Wow, it seems I overcame my writing lethargy. I could go on, but I need another cup of coffee, and I want to save something for my next museless day.
“Without my morning coffee, I’m just like a dried-up piece of roast goat.”
Posted July 25, 2024 by katryCategories: Musings
The dogs and I are on the deck. They are eating each other’s faces with, not unexpectedly, Nala being the loudest growler. I’m watching the birds. My cardinal is back as are the stalwart chickadees. Most of the pot flowers are blooming, the only exceptions being the twice uprooted flowers from the spawn. My hibiscuses in the front garden have started to bloom.
The morning is cloudy and damp. Rain is predicted. It is 78° but doesn’t feel warm.
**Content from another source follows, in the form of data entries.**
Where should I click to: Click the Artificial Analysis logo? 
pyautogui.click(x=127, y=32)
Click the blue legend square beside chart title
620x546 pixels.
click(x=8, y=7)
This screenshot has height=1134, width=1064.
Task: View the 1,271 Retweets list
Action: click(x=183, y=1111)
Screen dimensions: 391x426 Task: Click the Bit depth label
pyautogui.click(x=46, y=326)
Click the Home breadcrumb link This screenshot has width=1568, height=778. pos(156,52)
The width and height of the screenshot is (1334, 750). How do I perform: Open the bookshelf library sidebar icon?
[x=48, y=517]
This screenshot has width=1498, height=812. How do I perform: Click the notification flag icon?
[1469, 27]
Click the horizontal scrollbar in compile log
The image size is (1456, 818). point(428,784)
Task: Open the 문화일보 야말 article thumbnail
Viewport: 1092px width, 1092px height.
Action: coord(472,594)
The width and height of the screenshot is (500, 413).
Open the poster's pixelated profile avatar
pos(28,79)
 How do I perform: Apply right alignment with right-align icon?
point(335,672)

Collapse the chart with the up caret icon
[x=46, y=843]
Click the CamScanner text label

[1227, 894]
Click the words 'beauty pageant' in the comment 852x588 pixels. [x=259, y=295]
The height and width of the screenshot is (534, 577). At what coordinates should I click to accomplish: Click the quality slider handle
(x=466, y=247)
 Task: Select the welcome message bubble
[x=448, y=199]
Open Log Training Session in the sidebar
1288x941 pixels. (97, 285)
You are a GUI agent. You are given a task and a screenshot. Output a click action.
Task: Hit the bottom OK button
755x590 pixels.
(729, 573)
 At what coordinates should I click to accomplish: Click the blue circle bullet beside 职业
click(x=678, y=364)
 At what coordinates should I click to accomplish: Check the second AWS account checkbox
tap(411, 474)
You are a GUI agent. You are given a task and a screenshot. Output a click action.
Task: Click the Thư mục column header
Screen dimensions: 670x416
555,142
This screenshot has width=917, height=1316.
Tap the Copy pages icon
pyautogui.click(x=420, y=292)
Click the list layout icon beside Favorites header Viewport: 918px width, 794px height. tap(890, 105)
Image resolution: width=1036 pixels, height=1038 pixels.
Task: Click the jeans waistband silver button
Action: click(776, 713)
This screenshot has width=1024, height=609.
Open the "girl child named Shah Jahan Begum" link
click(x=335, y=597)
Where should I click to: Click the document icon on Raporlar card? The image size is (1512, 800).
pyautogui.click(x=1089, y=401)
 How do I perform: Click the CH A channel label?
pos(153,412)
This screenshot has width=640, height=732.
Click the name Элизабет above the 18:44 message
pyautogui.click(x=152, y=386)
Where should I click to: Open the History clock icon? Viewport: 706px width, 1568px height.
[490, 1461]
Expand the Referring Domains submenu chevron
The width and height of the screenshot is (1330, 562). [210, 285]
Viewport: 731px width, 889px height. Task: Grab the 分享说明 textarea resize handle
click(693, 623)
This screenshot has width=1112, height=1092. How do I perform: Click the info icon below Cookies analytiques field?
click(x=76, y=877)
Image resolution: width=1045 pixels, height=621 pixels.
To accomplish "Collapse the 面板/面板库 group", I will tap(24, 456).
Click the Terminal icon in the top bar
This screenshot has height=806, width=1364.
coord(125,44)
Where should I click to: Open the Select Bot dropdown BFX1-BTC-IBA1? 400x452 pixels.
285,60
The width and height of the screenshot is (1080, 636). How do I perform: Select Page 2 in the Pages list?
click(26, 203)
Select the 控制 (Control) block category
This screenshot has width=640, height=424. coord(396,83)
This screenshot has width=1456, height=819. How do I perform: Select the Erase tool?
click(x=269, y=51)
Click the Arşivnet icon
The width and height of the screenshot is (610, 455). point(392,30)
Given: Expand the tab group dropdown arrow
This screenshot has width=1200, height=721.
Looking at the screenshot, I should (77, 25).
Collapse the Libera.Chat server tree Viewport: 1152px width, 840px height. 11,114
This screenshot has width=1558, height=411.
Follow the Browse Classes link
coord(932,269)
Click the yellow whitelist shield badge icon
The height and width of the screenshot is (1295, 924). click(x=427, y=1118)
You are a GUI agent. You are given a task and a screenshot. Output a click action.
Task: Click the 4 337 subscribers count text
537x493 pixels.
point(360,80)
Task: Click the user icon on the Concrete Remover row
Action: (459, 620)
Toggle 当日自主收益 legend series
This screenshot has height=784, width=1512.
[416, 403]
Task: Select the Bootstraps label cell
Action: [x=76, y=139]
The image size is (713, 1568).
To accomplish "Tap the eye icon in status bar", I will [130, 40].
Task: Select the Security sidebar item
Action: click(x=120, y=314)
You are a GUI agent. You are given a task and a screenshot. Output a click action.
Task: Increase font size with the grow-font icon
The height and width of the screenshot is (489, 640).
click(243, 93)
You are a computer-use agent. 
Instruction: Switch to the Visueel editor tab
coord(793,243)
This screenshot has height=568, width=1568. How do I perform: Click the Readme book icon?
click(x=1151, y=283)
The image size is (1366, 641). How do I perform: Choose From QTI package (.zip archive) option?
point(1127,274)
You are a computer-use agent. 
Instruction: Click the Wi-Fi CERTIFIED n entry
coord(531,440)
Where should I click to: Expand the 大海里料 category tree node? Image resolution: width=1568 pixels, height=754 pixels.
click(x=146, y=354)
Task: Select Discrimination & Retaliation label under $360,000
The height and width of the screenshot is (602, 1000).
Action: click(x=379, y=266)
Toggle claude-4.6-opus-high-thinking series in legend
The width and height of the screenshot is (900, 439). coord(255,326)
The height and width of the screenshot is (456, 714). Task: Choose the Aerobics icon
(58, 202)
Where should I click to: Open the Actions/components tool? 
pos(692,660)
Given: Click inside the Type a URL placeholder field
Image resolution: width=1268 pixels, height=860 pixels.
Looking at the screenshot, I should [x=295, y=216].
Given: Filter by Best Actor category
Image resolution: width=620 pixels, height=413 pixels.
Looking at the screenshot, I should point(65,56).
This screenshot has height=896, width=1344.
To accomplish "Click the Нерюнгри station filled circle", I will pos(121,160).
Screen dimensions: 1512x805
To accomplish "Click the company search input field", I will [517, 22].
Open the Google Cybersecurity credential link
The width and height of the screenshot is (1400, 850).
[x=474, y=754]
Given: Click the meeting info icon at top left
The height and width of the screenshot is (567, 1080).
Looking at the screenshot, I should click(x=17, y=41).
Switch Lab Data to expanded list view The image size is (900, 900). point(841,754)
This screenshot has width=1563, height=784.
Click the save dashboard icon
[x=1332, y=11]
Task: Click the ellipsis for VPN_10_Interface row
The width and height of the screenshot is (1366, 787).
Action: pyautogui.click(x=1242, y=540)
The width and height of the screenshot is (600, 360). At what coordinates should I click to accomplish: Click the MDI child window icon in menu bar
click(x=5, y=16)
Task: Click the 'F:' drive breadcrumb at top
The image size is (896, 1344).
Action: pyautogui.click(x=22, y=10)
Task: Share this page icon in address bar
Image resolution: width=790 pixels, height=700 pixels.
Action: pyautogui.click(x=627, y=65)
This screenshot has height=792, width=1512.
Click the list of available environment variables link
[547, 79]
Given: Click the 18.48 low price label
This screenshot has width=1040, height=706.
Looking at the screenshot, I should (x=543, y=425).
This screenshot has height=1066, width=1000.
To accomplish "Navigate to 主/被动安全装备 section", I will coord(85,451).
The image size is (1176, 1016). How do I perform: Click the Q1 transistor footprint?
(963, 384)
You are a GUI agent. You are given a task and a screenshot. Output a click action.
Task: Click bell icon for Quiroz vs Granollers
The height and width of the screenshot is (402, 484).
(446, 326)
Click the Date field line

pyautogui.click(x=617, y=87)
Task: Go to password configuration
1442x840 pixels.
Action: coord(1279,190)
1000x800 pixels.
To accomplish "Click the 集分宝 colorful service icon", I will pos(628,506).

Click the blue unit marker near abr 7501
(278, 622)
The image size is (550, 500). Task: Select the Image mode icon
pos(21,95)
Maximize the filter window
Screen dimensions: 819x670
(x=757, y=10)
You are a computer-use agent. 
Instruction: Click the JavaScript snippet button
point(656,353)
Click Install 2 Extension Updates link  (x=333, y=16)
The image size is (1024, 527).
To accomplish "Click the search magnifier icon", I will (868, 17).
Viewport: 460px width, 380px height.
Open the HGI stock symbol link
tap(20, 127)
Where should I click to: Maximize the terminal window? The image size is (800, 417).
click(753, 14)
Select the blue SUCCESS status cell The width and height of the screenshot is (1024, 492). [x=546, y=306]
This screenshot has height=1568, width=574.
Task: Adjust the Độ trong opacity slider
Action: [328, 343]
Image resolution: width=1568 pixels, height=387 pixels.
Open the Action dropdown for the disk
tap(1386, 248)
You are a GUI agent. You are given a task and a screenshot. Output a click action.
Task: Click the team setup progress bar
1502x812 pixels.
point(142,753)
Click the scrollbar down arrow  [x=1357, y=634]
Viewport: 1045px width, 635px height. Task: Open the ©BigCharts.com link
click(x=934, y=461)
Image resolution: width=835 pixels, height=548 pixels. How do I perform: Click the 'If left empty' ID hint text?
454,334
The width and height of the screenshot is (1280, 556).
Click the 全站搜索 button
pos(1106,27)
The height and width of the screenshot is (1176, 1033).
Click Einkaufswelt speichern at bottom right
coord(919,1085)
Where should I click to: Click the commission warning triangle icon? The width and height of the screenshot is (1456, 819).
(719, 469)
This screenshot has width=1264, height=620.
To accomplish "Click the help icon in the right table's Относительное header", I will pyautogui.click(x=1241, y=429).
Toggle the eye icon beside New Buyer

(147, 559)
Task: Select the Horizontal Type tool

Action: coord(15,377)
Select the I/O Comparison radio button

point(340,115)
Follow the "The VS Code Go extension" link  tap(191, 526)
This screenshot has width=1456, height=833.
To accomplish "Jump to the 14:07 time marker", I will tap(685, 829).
An every now and then a breeze feels chilly in the dampness.
My friends came through with coffee, one brought beans and the other ground coffee from Brazil. I brewed a pot yesterday. I happily poured in my light cream, but it didn’t pour. It plopped. I am not a black coffee drinker so for yet another morning I didn’t have coffee. I was thinking of putting a sign in my front yard saying proceed at your own risk.
My dance card has one entry left, a uke concert tomorrow, my third this week; however, my to-do list is filled. Entries get added and seldom deleted.
When I was a kid, we lived in the first duplex on the corner of the hill in the project. There were more duplexes in a sort of an S formation with some down the street and others up the street. A small rotary was up the hill circled by the last houses so the street didn’t dead end. All the houses had lawns and backyards. Clothes lines were on squares of tar behind each house. Back then my mother had a wringer washing machine in the cellar. I liked to watch her hang the clothes. My father had a pattern for the lawn. My mother had a pattern for the clothes. Shirts were hung upside down. Three clothespins always connected two shirts. She used to keep the clothespins in a bag hanging from the line. Pants were hung by the bottoms of the legs. I don’t remember the underwear, but I figure she followed the same pattern as the shirts. I loved seeing the clothes in winter. They’d freeze on the lines with shirt sleeves straight out. I used to think they could be props in some scary movie, The Shirt Sleeve Killers.